Most people don’t pursue meaningful lives for two reasons.

1) They are afraid to change.
2) They don’t know what they would change into.

The first reason, the fear of change, is well known. All of us dig ourselves into little ruts for one reason or another. Some of us accept one promotion after another, imprisoned by an ever-increasing salary that we don’t need. (The opening scene of Idiocracy painted it well—a young couple is going to have a baby only if the stock market recovers. I call this the timidity of the overcivilized.) Some of us have lost jobs but can’t yet see the bigger picture—that globalization is slowly eroding certain parts of Western economies.
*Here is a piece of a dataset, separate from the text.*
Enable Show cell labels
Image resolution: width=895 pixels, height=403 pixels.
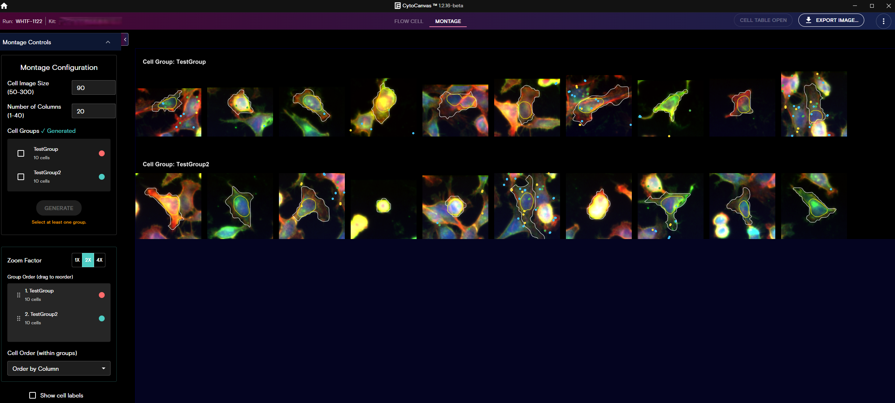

There’s no point in trying to climb a ladder if it’s leaning against a crumbling wall.

But the second reason is more insidious. Not knowing what you want to do is really a crisis of the soul. And it’s hard, really hard, to help someone find her own passion. Modern psychotherapists view everything as a problem that can be solved, including personality disorders, but if you’ve been around this blue marble for a while, you know that’s not always possible. I prefer the way that religion takes a darker view of things. Religions teach us that some of us simply won’t ever know ourselves, not unless we experience some real suffering—and even then, there’s no guarantee of change. (Related: If you’re interested in a psychotherapist’s view of evil, I’d recommend the book People of the Lie by M. Scott Peck. It’s fascinating.) As a storyteller, I’ve learned this same lesson. Purposelessness is deadly in fiction—the main character must always want something. It’s okay to be confused, but not to be purposeless.

Speaking realistically, the only serious obstacle to the pursuit of change is dependents. Maybe you have a sick parent. Maybe you have a young child. (The immune system reaches full flower at age five, so it may not be feasible to take your tyke on any expeditions deep into the Amazon until then. And this also explains the seven-year itch, if you think about it.) Maybe you have a troubled brother who needs you psychologically. Maybe a pet. It may not be feasible to just up and leave for a month.

That’s Ainsley Walker’s role. She travels for you when you can’t do it yourself. She inspires you to live for the day when you can explore, even in little snatches. Ironically, the segment of the public least likely to join Ainsley Walker on her adventures—young males, who generally read very little—are the ones who probably act the most like her. They’re the risk-takers, the ones who die for stupid reasons. Ainsley tends to take foolish risks as well, and she’s got deep reasons for that, which will be explored in future titles.

Meanwhile, it’s a big world. Let’s go see it all.